Edmund was desperate to see if Kingshaw’s father was a greater man of status than him. He was jealous that his father was in the Battle of Britain war, when they were not that wealthy. He wanted his father to make a name of himself. ‘He threw the photograph down into the suitcase.’
Hooper has a very short temper when Charles said, ‘You’d better shut the window, and it’s my window now.’ He didn’t like his new tone, and so he punched him with his fist on his nose. ‘The scrap was brief, wordless and violent.’ He attacked Kingshaw in an ugly way. It was quick and sharp and it had a huge impact, because Kingshaw was very agitated about it. He didn’t even apologise for it, but Kingshaw should have fought back. Anything and everyone scares Kingshaw and that bottles things up for him and he buries everything inside him without talking to anyone or writing things down; this is want tempts him to committing suicide. ‘You needn’t think you’ve got to stick about the place with me,’ I’ve got my own things to do.’ He is domineering Kingshaw and acting as if he’s the boss or his father. ‘You do what I say, I’ll bash you again, just watch it.’ He wants to grow up too quickly and he’s been like a father Joseph should be; Joseph should treat his son how Edmund is treating Kingshaw. Hooper can be a self-possessed child. He has a very ‘upper hand and insolence,’ when he talks to his father and he has a supercilious expression. He thinks that Kingshaw should obey him, because it’s his house and they are like a lower class because they have moved from place to place, and they have never had a stable family or home. He is also like the leader, and he wants Kingshaw to bow down to him. He is also a liar because he has a mocking face while saying, ‘Don’t I always do what my father says?’ He is proud of himself and starts to chant. ‘You were told to follow me.’

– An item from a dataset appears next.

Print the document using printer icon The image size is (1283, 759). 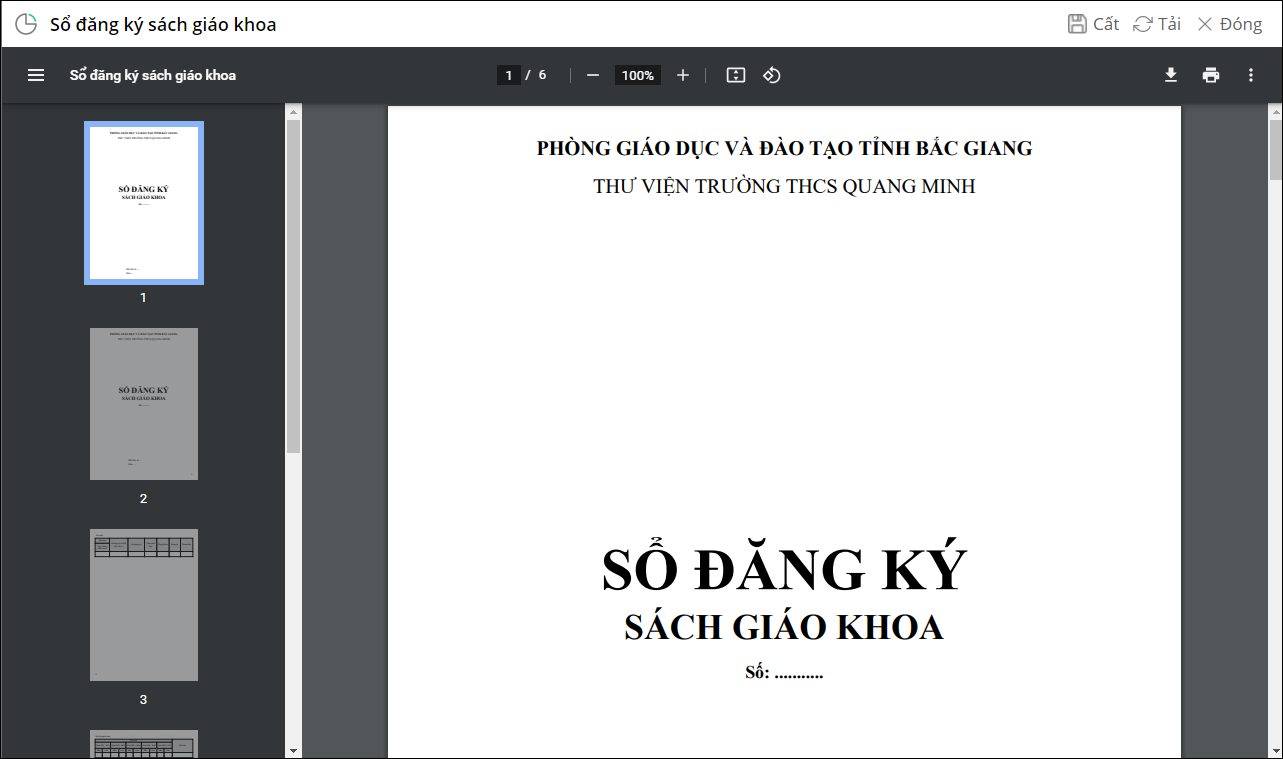tap(1211, 75)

I think that in a way Edmund envies Kingshaw because he has a mum and that’s why he teased him. ‘Did if frighten Mummy’s baby boy?’ He threatens Hooper and tells him to ‘watch it,’ because he’s turning into a ‘rude boy’ and ‘cocky.’ He also dares him to see if he will obey him or not. He was suspicious about Kingshaw; he wanted to know what was going on inside his head. He likes to frighten Kingshaw, and as soon as he gets ideas in his head, he is filled with excitement. He is not used to been a bully, ‘he was trying it out,’ just ‘learning.’ He had bullies at school, but he wasn’t like them. I think that this had an influence on Edmund and that’s why he wants to bully Kingshaw to take all his isolation out on not having a mother or nobody to talk to; he feels locked up inside. I think that he was also bullied at school, because Susan Hill tells us that, ‘he couldn’t cope with them.’ He was been bullied so he wanted to see how it was like himself to be a bully. This wasn’t a very pleasant thing to do, because he knew himself how it felt to be a victim but he still carried on. The bullies had ‘simple, and transparent minds.’ He acted ‘cool’ and he said that the bullies didn’t bother him, because he had ways of ‘dealing’ with them. Hooper was a ‘clever, unpredictable and inventive’ character.